I want to support guys who are doing the hard work. In fact, a good chunk of our money goes to a good friend of mine who is working to plant churches in the Middle East. He has a great church there. He has a great kind of school there that trains these pastors, and they’re hitting all sorts of countries I will not name now. I want to get behind that brother with all I can. It’s awesome to do that stuff. I love it.

Then just to have a little section on the budget where, ”Oh, this brother needs some tires. He can’t afford it. I remember when I was making $12,000 a year, and I was driving like an Indy 500 car just because I couldn’t afford new tires. Let’s get this brother…“ Right? Just being able to be generous. If you’re saddled with debt, if you’re walking in foolishness, you can’t do it. If you don’t have a budget, it’s harder to do it.

Here is how we’ll end. These texts kind of just set a mirror right in front of you. What we can do, like every week, is we can look in the mirror of the Word of God, and we can decide that either this is showing me who I really am, or we can begin to justify that that’s not really what I look like. My hope is that as the mirror of God’s Word reads you, you would be able to confess and repent, and that feeling of guilt…

Don’t ever hate conviction. Conviction is a real gift from God because what flows over a soul that understands it is broken is almost always the grace, mercy, and forgiveness of God, which increases our worship and empowers our obedience, so don’t despise conviction. It’s a gift. Let me encourage you to sit down with your husband or wife. Let me encourage you if you’re single to sit down with people who can hold you accountable.

Let’s just be honest this week and go, ”I’m not on a budget. I’m just living paycheck to paycheck. I’m all jammed up with debt. We’re morons. I’m driving a car I cannot afford. I love that car. I can’t believe he said that.

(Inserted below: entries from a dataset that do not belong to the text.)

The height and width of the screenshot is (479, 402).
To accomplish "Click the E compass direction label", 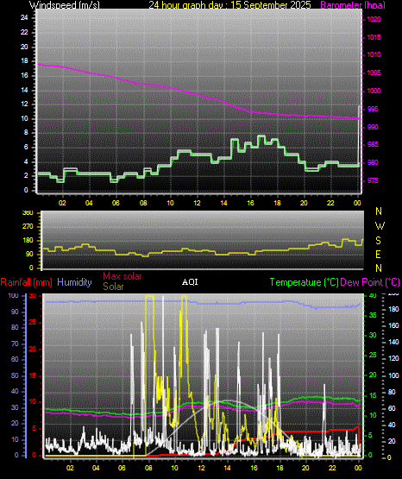I will click(378, 255).
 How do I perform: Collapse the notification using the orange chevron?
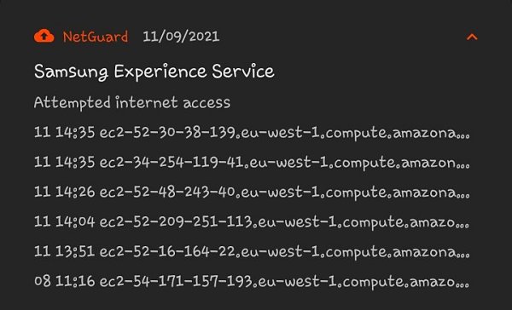click(472, 37)

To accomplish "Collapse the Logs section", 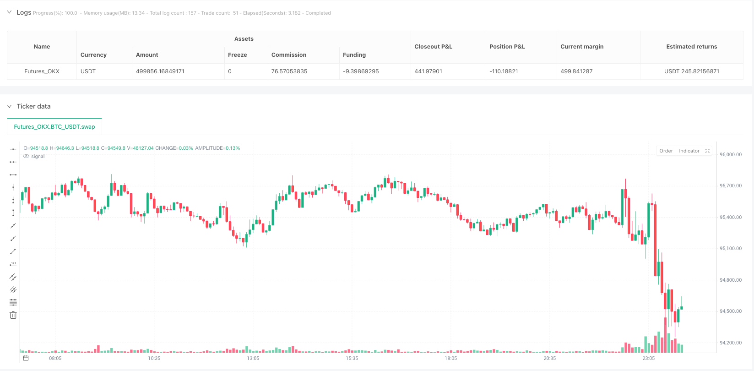I will [x=9, y=12].
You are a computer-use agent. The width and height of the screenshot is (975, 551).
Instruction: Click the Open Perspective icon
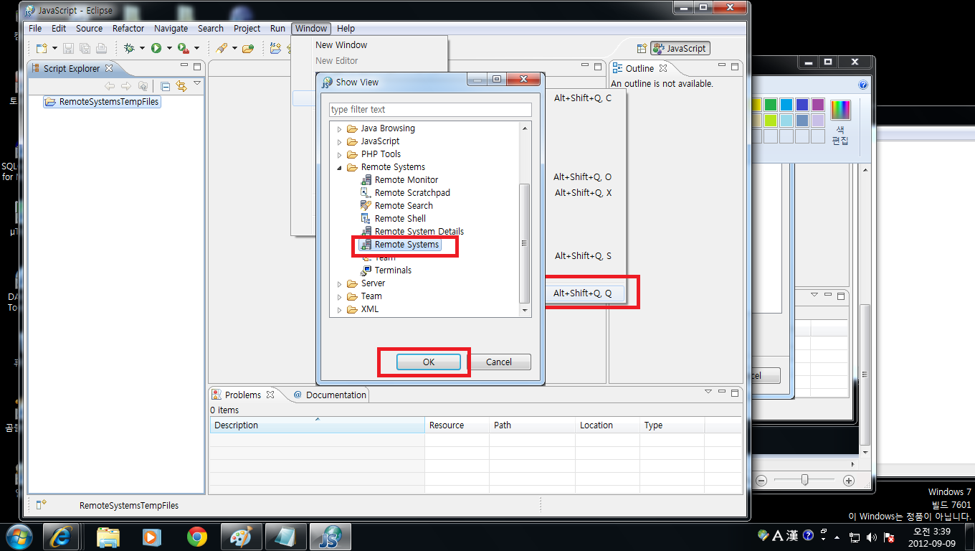[642, 49]
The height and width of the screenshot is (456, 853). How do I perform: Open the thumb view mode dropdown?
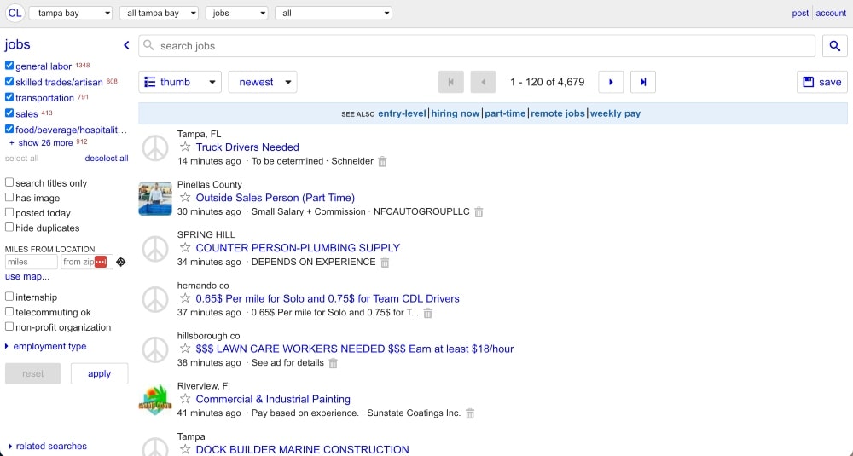coord(180,82)
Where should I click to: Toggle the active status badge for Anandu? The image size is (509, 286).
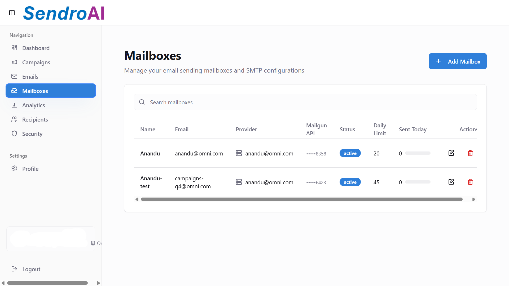tap(350, 153)
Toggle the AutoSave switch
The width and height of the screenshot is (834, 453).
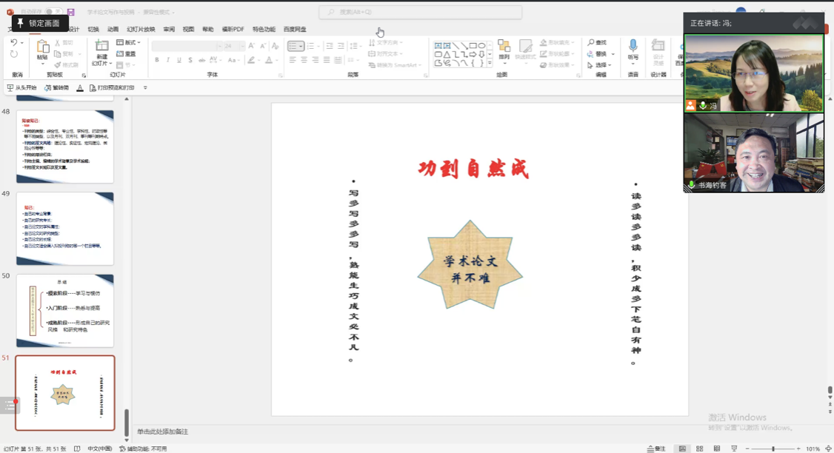[53, 13]
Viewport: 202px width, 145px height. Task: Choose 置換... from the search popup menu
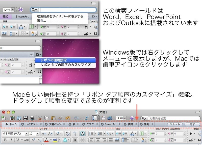coord(42,21)
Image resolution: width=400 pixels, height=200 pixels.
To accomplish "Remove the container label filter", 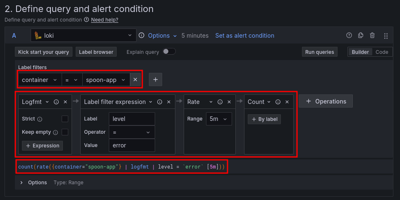I will (x=135, y=80).
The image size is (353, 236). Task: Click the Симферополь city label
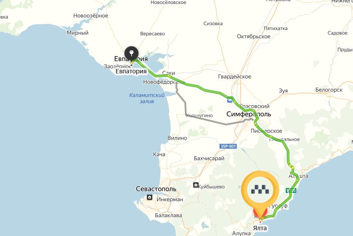tap(248, 114)

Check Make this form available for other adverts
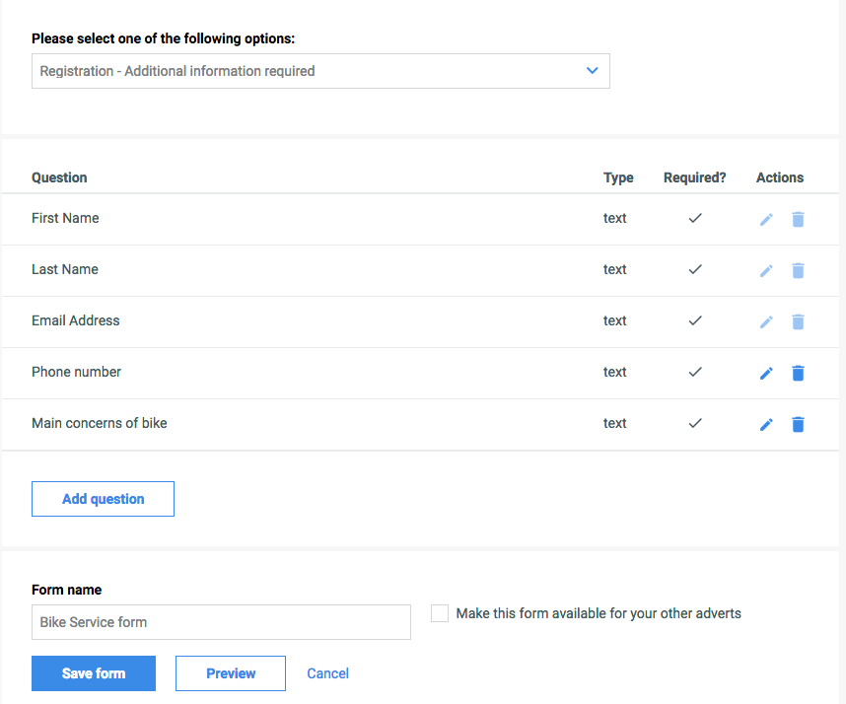(x=440, y=613)
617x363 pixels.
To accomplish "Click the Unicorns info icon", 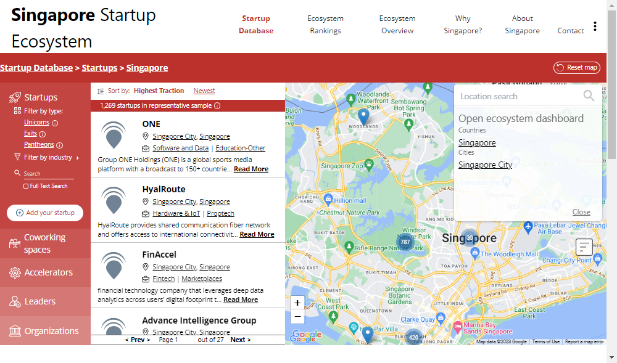I will [55, 123].
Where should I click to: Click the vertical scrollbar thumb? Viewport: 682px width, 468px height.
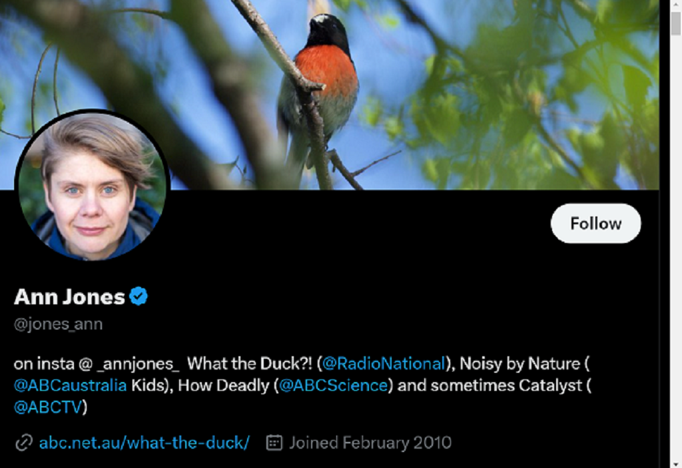(675, 23)
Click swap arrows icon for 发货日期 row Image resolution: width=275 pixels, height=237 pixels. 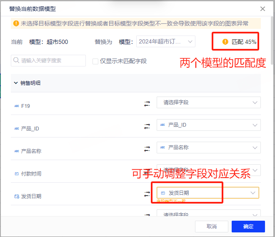(x=147, y=194)
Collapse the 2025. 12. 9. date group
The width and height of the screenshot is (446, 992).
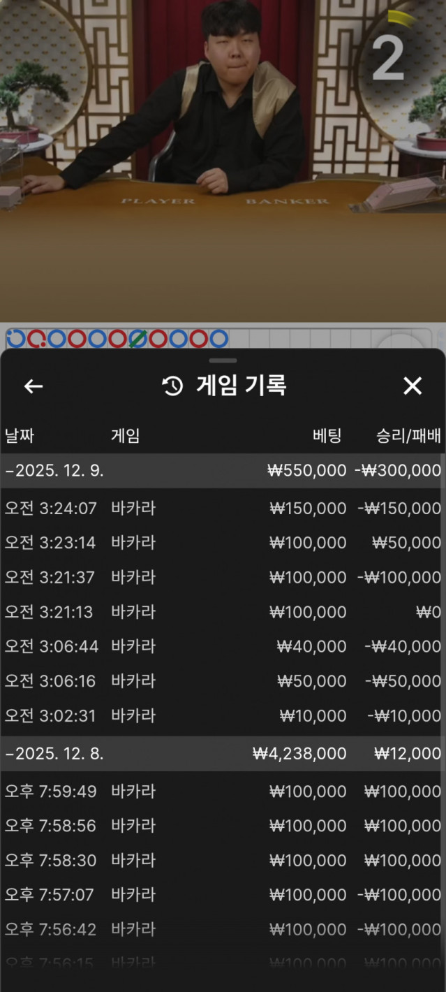pyautogui.click(x=54, y=471)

I’m in a house I can’t afford.“ Let’s be honest. Let’s confess, and let’s repent so that we might be happy-hearted in our generosity as stewards of God on high. Let’s pray.

Father, thank you for these men and women. I thank you for an opportunity just to be read by your Word. I know these things press on my heart, so I pray, Father, you would press them on the hearts of these men and women. I see so much conflict and loss in this place over playing the part, putting on the veneer, acting as though we are further along and more successful than we are. Help us with such foolishness, and may we live to please you and steward well what you have graced us with for your glory and our joy. Help us, Father. It’s for your beautiful name, amen.